Present every line of the data below as a Markdown table with two columns, Row and Line, numbering the rows in order and leaving out blank lines.

┌──

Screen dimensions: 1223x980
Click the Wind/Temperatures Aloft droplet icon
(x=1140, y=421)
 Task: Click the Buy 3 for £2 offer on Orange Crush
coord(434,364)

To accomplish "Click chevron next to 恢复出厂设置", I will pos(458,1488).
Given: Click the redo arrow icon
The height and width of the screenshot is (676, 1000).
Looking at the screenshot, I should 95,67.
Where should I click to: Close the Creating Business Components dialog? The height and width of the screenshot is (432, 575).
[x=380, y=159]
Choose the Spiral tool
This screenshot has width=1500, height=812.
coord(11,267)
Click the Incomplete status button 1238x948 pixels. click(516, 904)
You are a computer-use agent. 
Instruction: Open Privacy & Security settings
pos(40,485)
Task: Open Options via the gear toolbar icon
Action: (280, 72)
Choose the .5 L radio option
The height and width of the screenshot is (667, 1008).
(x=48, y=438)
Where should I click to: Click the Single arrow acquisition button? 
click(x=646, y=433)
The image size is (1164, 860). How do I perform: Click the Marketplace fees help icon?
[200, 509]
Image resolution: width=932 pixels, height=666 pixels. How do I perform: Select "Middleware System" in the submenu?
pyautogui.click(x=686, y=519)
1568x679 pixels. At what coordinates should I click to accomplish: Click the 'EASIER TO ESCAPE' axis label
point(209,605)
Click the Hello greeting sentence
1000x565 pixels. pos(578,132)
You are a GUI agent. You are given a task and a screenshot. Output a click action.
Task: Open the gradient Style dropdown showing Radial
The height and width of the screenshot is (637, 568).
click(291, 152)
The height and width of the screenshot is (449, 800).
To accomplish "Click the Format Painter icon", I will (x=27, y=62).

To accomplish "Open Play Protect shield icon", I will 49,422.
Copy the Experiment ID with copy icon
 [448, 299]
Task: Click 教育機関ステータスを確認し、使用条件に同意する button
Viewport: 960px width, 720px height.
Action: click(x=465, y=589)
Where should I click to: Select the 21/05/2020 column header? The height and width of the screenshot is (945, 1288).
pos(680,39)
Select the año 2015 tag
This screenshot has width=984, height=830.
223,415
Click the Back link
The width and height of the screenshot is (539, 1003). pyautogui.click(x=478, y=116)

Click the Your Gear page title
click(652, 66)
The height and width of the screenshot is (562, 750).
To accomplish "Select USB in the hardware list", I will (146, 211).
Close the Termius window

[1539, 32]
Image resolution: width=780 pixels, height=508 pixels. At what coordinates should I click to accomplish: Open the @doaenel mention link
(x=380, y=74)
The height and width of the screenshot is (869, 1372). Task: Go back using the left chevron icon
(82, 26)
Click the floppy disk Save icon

└──

Problem solution:
| Row | Line |
|---|---|
| 1 | Screen dimensions: 1223x980 |
| 2 | Click the Wind/Temperatures Aloft droplet icon |
| 3 | (x=1140, y=421) |
| 4 |  Task: Click the Buy 3 for £2 offer on Orange Crush |
| 5 | coord(434,364) |
| 6 | To accomplish "Click chevron next to 恢复出厂设置", I will pos(458,1488). |
| 7 | Given: Click the redo arrow icon |
| 8 | The height and width of the screenshot is (676, 1000). |
| 9 | Looking at the screenshot, I should 95,67. |
| 10 | Where should I click to: Close the Creating Business Components dialog? The height and width of the screenshot is (432, 575). |
| 11 | [x=380, y=159] |
| 12 | Choose the Spiral tool |
| 13 | This screenshot has width=1500, height=812. |
| 14 | coord(11,267) |
| 15 | Click the Incomplete status button 1238x948 pixels. click(516, 904) |
| 16 | You are a computer-use agent.  |
| 17 | Instruction: Open Privacy & Security settings |
| 18 | pos(40,485) |
| 19 | Task: Open Options via the gear toolbar icon |
| 20 | Action: (280, 72) |
| 21 | Choose the .5 L radio option |
| 22 | The height and width of the screenshot is (667, 1008). |
| 23 | (x=48, y=438) |
| 24 | Where should I click to: Click the Single arrow acquisition button?  |
| 25 | click(x=646, y=433) |
| 26 | The image size is (1164, 860). How do I perform: Click the Marketplace fees help icon? |
| 27 | [200, 509] |
| 28 | Image resolution: width=932 pixels, height=666 pixels. How do I perform: Select "Middleware System" in the submenu? |
| 29 | pyautogui.click(x=686, y=519) |
| 30 | 1568x679 pixels. At what coordinates should I click to accomplish: Click the 'EASIER TO ESCAPE' axis label |
| 31 | point(209,605) |
| 32 | Click the Hello greeting sentence |
| 33 | 1000x565 pixels. pos(578,132) |
| 34 | You are a GUI agent. You are given a task and a screenshot. Output a click action. |
| 35 | Task: Open the gradient Style dropdown showing Radial |
| 36 | The height and width of the screenshot is (637, 568). |
| 37 | click(291, 152) |
| 38 | The height and width of the screenshot is (449, 800). |
| 39 | To accomplish "Click the Format Painter icon", I will (x=27, y=62). |
| 40 | To accomplish "Open Play Protect shield icon", I will 49,422. |
| 41 | Copy the Experiment ID with copy icon |
| 42 |  [448, 299] |
| 43 | Task: Click 教育機関ステータスを確認し、使用条件に同意する button |
| 44 | Viewport: 960px width, 720px height. |
| 45 | Action: click(x=465, y=589) |
| 46 | Where should I click to: Select the 21/05/2020 column header? The height and width of the screenshot is (945, 1288). |
| 47 | pos(680,39) |
| 48 | Select the año 2015 tag |
| 49 | This screenshot has width=984, height=830. |
| 50 | 223,415 |
| 51 | Click the Back link |
| 52 | The width and height of the screenshot is (539, 1003). pyautogui.click(x=478, y=116) |
| 53 | Click the Your Gear page title |
| 54 | click(652, 66) |
| 55 | The height and width of the screenshot is (562, 750). |
| 56 | To accomplish "Select USB in the hardware list", I will (146, 211). |
| 57 | Close the Termius window |
| 58 | [1539, 32] |
| 59 | Image resolution: width=780 pixels, height=508 pixels. At what coordinates should I click to accomplish: Open the @doaenel mention link |
| 60 | (x=380, y=74) |
| 61 | The height and width of the screenshot is (869, 1372). Task: Go back using the left chevron icon |
| 62 | (82, 26) |
| 63 | Click the floppy disk Save icon |